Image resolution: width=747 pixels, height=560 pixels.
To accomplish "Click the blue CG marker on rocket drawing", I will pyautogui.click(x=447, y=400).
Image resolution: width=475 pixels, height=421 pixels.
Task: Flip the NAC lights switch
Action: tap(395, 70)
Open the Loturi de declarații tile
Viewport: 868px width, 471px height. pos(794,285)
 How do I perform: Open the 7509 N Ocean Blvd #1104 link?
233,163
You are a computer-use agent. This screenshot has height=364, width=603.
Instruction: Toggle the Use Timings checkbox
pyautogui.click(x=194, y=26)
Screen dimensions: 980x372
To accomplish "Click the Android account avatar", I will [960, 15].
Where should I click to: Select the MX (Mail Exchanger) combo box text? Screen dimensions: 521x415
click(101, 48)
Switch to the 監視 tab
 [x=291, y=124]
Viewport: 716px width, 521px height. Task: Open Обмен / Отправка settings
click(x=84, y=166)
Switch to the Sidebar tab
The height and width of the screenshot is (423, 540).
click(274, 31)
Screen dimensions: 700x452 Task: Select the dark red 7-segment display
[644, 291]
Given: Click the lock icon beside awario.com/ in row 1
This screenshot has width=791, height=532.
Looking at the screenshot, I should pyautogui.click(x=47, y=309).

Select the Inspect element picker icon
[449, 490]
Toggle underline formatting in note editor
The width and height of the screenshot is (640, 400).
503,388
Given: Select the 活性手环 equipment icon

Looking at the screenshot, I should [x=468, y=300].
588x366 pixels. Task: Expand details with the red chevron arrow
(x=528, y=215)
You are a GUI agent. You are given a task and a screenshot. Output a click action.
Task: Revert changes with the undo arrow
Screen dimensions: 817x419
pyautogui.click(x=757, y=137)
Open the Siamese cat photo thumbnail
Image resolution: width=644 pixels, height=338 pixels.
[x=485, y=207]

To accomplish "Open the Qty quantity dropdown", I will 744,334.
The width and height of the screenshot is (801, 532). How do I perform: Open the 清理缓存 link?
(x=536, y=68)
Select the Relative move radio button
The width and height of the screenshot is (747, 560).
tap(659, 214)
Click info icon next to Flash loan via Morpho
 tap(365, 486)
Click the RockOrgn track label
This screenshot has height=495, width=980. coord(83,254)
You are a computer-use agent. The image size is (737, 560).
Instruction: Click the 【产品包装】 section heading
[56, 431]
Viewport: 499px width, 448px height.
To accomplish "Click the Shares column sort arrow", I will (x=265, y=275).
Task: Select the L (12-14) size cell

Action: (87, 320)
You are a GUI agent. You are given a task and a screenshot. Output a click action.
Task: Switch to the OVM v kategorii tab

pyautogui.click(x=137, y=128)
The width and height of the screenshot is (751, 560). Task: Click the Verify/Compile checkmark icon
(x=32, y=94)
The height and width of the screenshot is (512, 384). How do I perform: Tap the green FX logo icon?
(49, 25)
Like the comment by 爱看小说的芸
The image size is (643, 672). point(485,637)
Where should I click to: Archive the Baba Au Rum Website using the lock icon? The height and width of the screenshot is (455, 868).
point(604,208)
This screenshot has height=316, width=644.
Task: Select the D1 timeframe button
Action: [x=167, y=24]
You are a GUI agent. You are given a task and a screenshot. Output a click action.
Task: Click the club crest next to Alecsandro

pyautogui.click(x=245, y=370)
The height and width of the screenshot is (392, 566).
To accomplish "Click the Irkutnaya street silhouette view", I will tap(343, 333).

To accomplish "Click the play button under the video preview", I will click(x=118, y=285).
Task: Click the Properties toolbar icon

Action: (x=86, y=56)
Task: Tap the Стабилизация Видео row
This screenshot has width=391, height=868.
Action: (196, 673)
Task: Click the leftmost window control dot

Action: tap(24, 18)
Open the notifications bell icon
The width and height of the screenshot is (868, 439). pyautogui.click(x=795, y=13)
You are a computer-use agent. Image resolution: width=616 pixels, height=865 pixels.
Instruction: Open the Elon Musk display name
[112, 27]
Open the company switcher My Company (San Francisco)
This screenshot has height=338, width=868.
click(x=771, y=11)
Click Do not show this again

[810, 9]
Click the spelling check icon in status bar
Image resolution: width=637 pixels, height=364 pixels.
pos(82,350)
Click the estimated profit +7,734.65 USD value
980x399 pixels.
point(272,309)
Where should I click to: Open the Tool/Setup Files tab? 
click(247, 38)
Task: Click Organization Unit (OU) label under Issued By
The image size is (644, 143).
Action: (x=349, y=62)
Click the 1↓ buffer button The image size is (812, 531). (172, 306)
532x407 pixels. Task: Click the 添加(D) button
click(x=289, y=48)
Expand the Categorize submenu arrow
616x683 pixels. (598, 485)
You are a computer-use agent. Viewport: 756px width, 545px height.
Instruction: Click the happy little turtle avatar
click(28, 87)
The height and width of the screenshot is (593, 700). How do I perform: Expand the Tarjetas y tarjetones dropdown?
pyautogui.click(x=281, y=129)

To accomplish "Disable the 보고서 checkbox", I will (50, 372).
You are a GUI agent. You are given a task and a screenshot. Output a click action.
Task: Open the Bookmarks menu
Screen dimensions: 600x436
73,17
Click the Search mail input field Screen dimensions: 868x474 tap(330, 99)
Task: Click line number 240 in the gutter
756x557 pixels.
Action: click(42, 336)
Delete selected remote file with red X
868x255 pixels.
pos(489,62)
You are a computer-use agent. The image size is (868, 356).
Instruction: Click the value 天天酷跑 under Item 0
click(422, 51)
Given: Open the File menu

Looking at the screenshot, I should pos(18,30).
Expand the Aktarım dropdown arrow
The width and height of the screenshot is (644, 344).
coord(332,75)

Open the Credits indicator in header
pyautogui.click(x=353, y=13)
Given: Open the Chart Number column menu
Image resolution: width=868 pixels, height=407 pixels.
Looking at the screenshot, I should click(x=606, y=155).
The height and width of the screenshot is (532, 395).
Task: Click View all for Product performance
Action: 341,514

——————

To do: All lines starting at the one holding "Click the Search" and ending at the last line above must be output exactly, and no other line may appear.

Reply:
Click the Search mail input field Screen dimensions: 868x474 tap(330, 99)
Task: Click line number 240 in the gutter
756x557 pixels.
Action: click(42, 336)
Delete selected remote file with red X
868x255 pixels.
pos(489,62)
You are a computer-use agent. The image size is (868, 356).
Instruction: Click the value 天天酷跑 under Item 0
click(422, 51)
Given: Open the File menu

Looking at the screenshot, I should pos(18,30).
Expand the Aktarım dropdown arrow
The width and height of the screenshot is (644, 344).
coord(332,75)

Open the Credits indicator in header
pyautogui.click(x=353, y=13)
Given: Open the Chart Number column menu
Image resolution: width=868 pixels, height=407 pixels.
Looking at the screenshot, I should click(x=606, y=155).
The height and width of the screenshot is (532, 395).
Task: Click View all for Product performance
Action: 341,514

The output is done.